Required work: Return, word for word, the lines of the listing between the line holding "You are a GUI" and the line holding "click(x=1282, y=528)", inclusive. Omit the pictures.

Listed records:
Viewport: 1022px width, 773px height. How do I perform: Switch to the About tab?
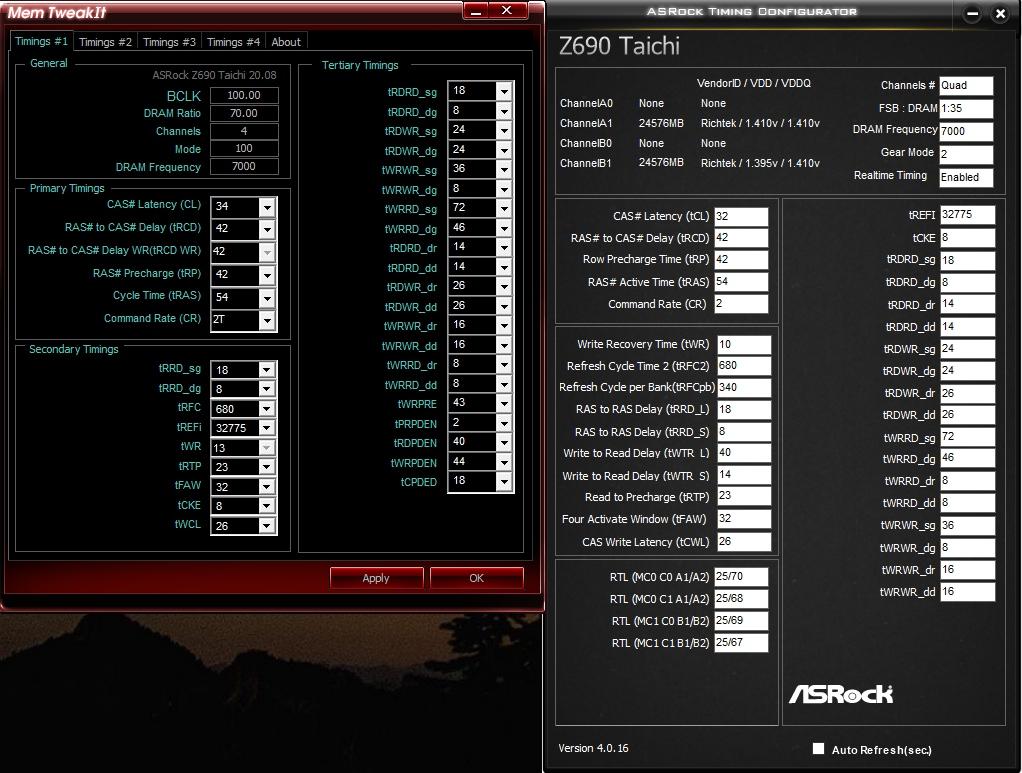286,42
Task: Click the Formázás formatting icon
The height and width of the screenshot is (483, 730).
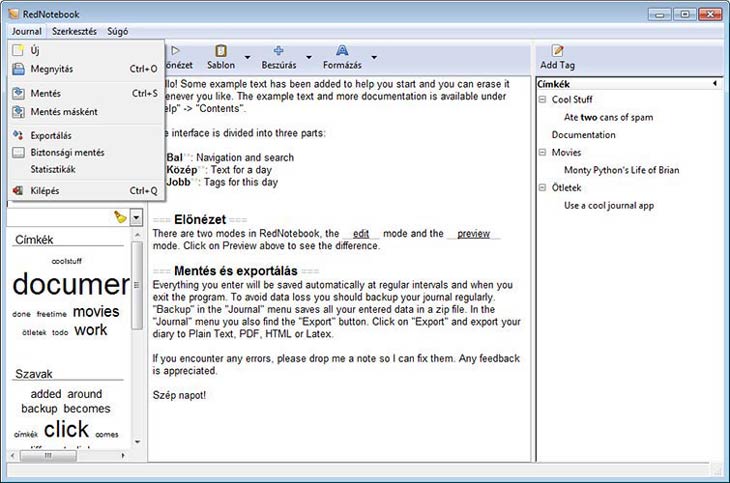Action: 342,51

==

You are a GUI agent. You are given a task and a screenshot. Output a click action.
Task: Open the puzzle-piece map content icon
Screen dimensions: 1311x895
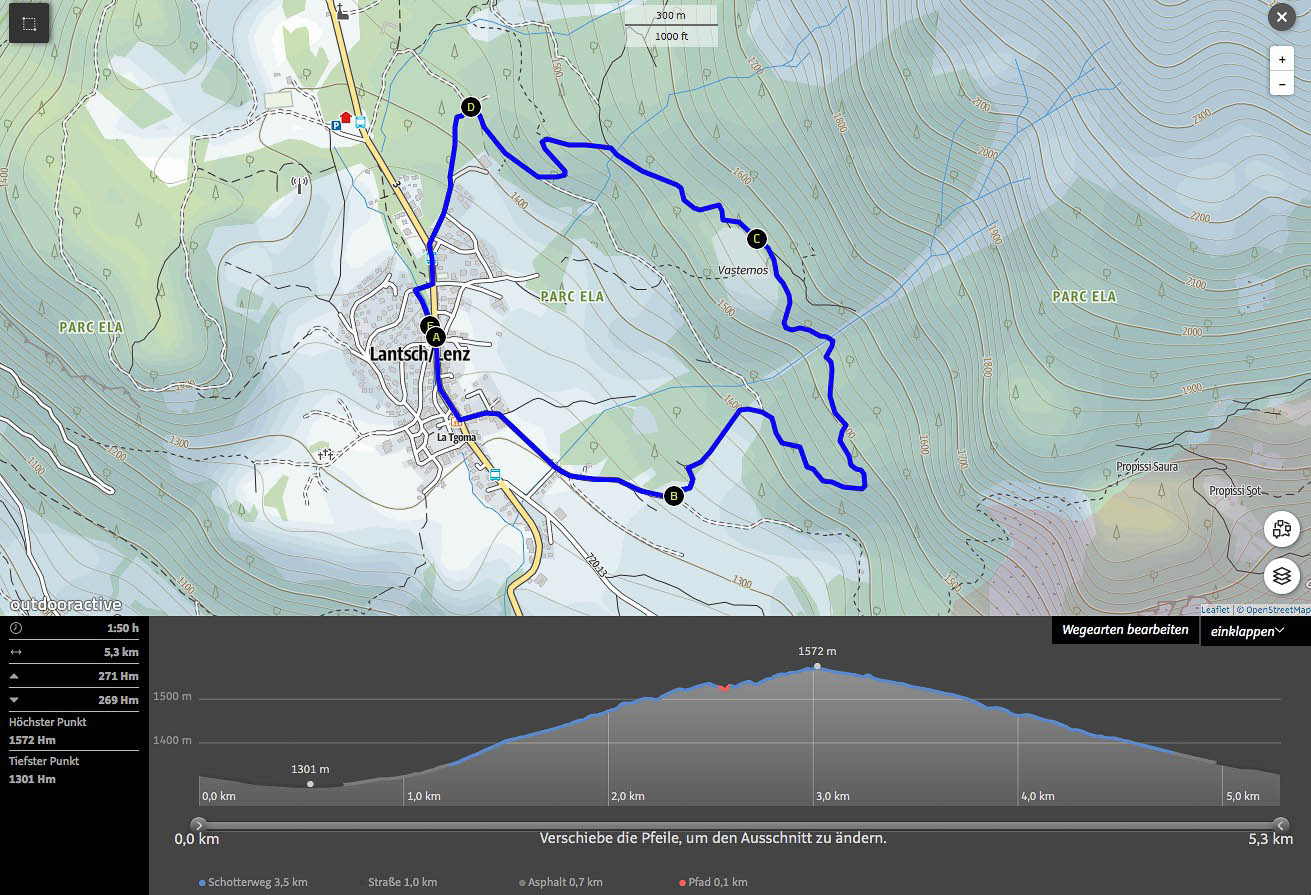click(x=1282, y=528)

Complete answer:
You are a GUI agent. You are given a task and a screenshot. Output a click action.
Task: Open the puzzle-piece map content icon
Screen dimensions: 1311x895
click(x=1282, y=528)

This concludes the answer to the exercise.